The Card19 locus of murine chromosome 13 regulates terminal cell lysis downstream of caspase activation and Gasdermin-D cleavage

Cell death plays a critical role in inflammatory responses. During pyroptosis, inflammatory caspases cleave Gasdermin D (GSDMD) to release an N-terminal fragment that generates plasma membrane pores that mediate cell lysis and IL-1 cytokine release. Terminal cell lysis and IL-1β release following caspase activation can be uncoupled in certain cell types or in response to particular stimuli, a state termed hyperactivation. However, the factors and mechanisms that regulate terminal cell lysis downstream of GSDMD cleavage remain poorly understood. In the course of studies to define regulation of pyroptosis during Yersinia infection, we identified a line of Card19-/- mice whose macrophages were protected from cell death and showed reduced pore formation during apoptosis or pyroptosis, yet had wild-type levels of caspase activation, IL-1 secretion, and GSDMD cleavage. Unexpectedly, CARD19, a mitochondrial CARD-containing protein, was not directly responsible for this, as two independently-generated CRISPR/Cas9 Card19 knockout mice showed no defect in macrophage cell lysis. The original Card19-/- line was generated in a 129SvEvBrd background, and SNP analysis revealed a six megabase region of 129 origin co-segregating with the Card19 locus. Card19 is located on chromosome 13, adjacent to Ninj1, which was recently reported to regulate cell lysis downstream of GSDMD activation.
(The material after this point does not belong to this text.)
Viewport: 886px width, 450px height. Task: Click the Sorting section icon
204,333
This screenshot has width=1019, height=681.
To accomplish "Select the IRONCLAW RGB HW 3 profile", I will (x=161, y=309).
Nonetheless, we could not detect major defects in NINJ1 protein expression or mutations in Ninj1 coding sequence in Card19-/- mice. Mice from the original Card19-/- line exhibited significantly increased susceptibility to Yersinia infection, demonstrating that cell lysis itself plays a key role in protection against bacterial infection. Our findings identify a locus on murine chromosome 13 that regulates the ability of macrophages to undergo plasma membrane rupture downstream of gasdermin cleavage, and implicates additional NINJ1-independent factors that control terminal cell lysis.